El trabajo no fue un castigo, ya que el hombre fue creado ut operaretur. El trabajo es un medio por el que el hombre se hace partícipe de la creación, y por tanto, no sólo es digno, sino que es un instrumento para conseguir la perfección humana y la perfección sobrenatural.
Para el cristiano, el trabajo bien acabado es ocasión de un encuentro personal con Jesucristo, y medio para que todas las realidades de este mundo estén informadas por el espíritu del Evangelio.
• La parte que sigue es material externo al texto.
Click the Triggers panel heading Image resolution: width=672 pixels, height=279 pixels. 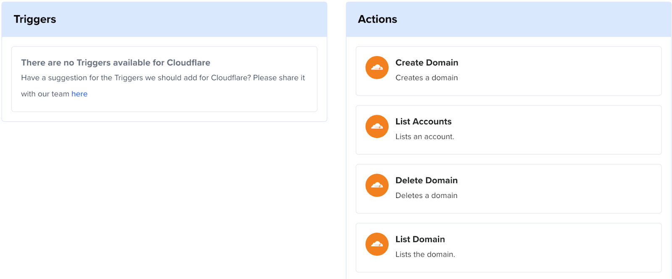pyautogui.click(x=35, y=19)
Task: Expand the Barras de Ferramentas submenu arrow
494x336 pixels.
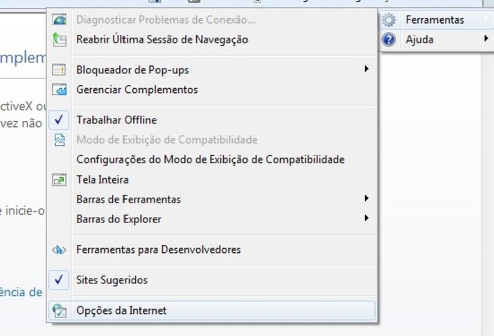Action: pos(367,199)
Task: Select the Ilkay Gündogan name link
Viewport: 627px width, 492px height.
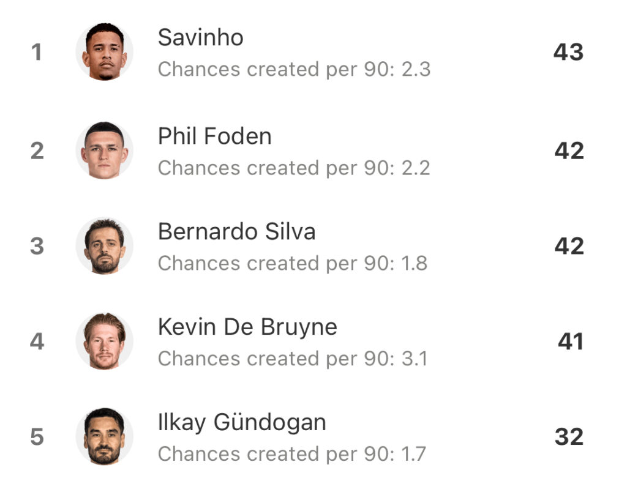Action: pyautogui.click(x=242, y=423)
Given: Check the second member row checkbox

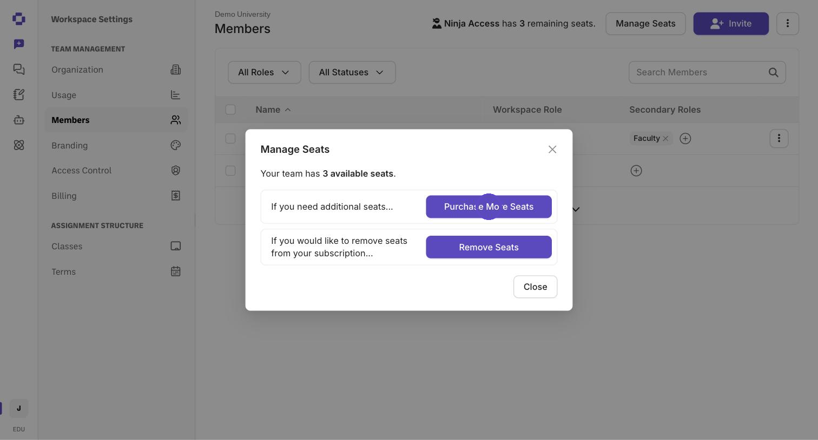Looking at the screenshot, I should (x=230, y=171).
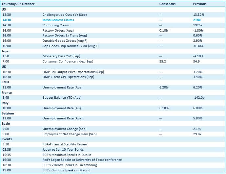The image size is (226, 174).
Task: Select the Spain Unemployment Change (Sep) entry
Action: (x=64, y=129)
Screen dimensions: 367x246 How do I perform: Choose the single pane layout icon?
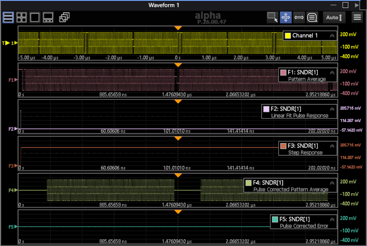(x=35, y=18)

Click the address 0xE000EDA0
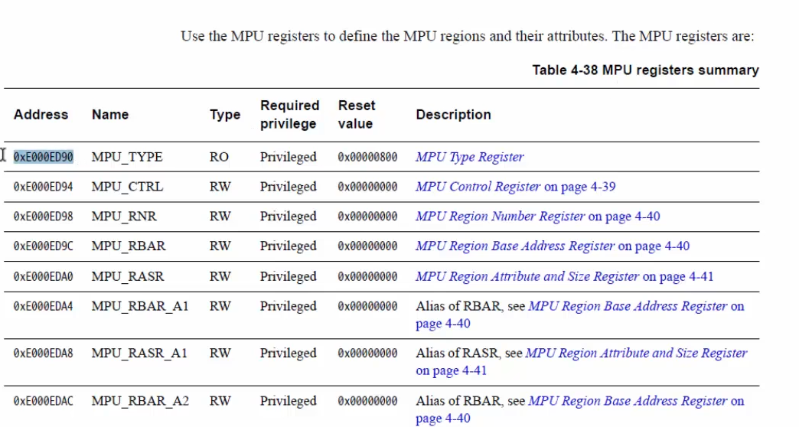tap(44, 276)
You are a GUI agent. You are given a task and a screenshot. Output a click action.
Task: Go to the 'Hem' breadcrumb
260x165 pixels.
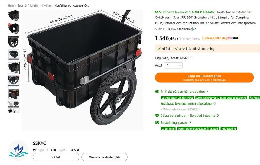[11, 5]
El trabajo negligente ofende en primer lugar la propia dignidad de la persona y la de aquellos a quienes se destinan los frutos de esa tarea mal realizada.
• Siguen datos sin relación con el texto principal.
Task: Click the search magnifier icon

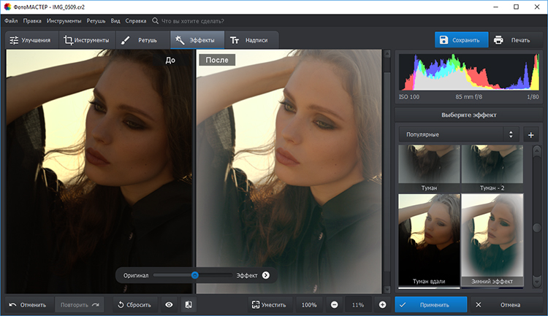Action: pyautogui.click(x=155, y=21)
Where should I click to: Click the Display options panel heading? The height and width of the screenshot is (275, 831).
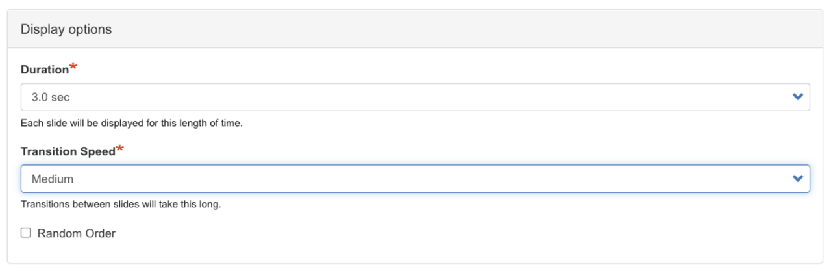pyautogui.click(x=66, y=29)
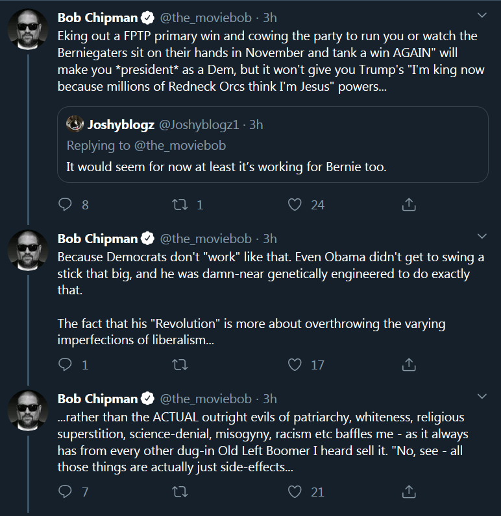Like the first tweet with 24 likes

click(x=295, y=204)
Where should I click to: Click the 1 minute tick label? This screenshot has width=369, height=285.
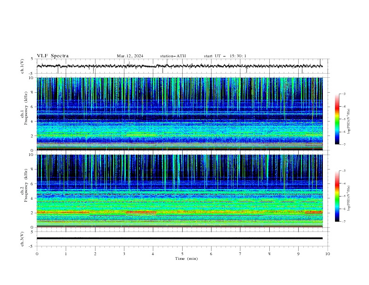click(66, 254)
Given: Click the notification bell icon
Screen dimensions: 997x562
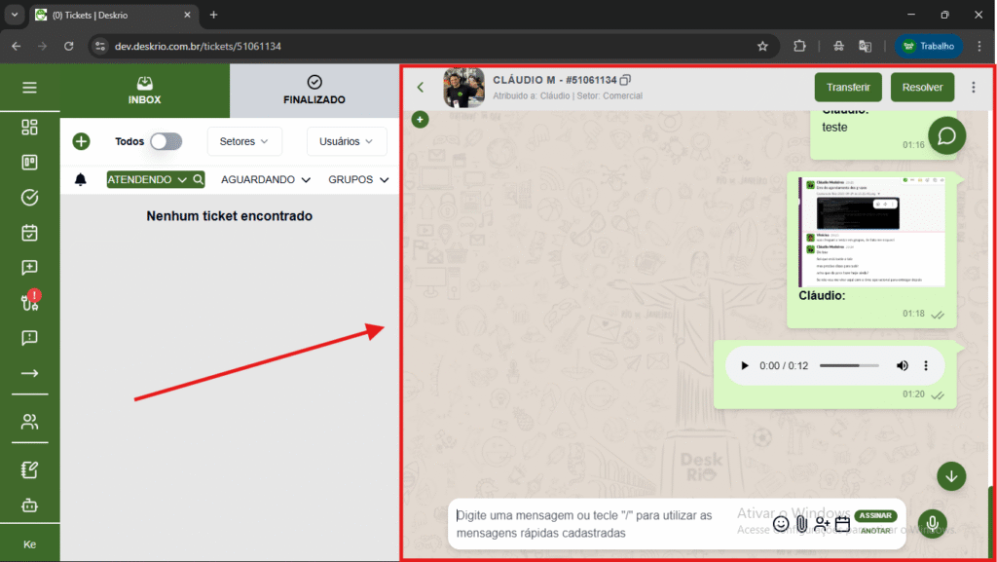Looking at the screenshot, I should click(81, 179).
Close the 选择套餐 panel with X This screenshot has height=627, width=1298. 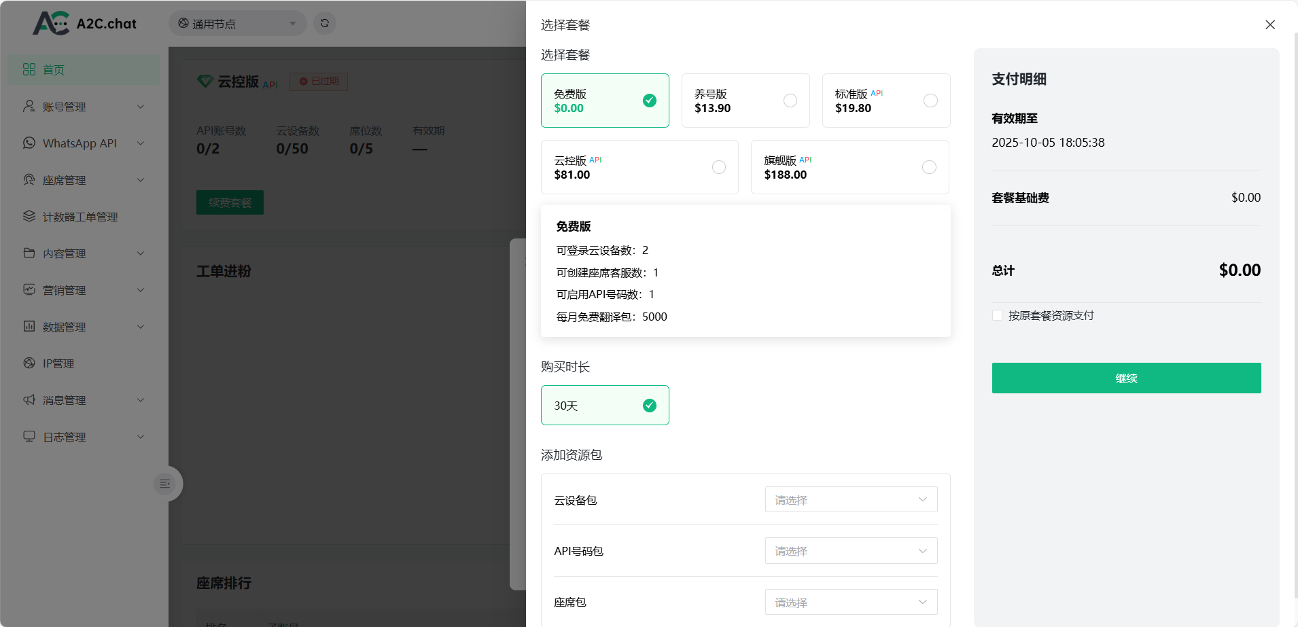1269,25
El gran enemigo del trabajo es la pereza.
Quienes queremos imitar a Cristo debemos esforzarnos por adquirir una adecuada preparación profesional, que luego continuamos en el ejercicio de nuestra profesión u oficio. Miremos a Jesús mientras realiza su trabajo en el taller de José, y preguntémonos hoy si se nos conoce en nuestro amiente por el trabajo bien hecho que realizamos.
El prestigio profesional tiene repercusiones inmediatas en las personas a quienes tratamos, pues cuando tratamos de acercarlas a Dios, nuestra palabra tendrá peso y autoridad. Junto al prestigio profesional, el Señor nos pide otras virtudes: espíritu de servicio amable y sacrificado, sencillez y humildad, y serenidad, para que la tarea intensa no se convierta en activismo.
El trabajo intenso no debe llenar el día de tal manera que ocupe el tiempo dedicado a dios, a la familia, a los amigos..., sería un síntoma claro de que no nos estamos santificando y solamente nos buscamos a nosotros mismos.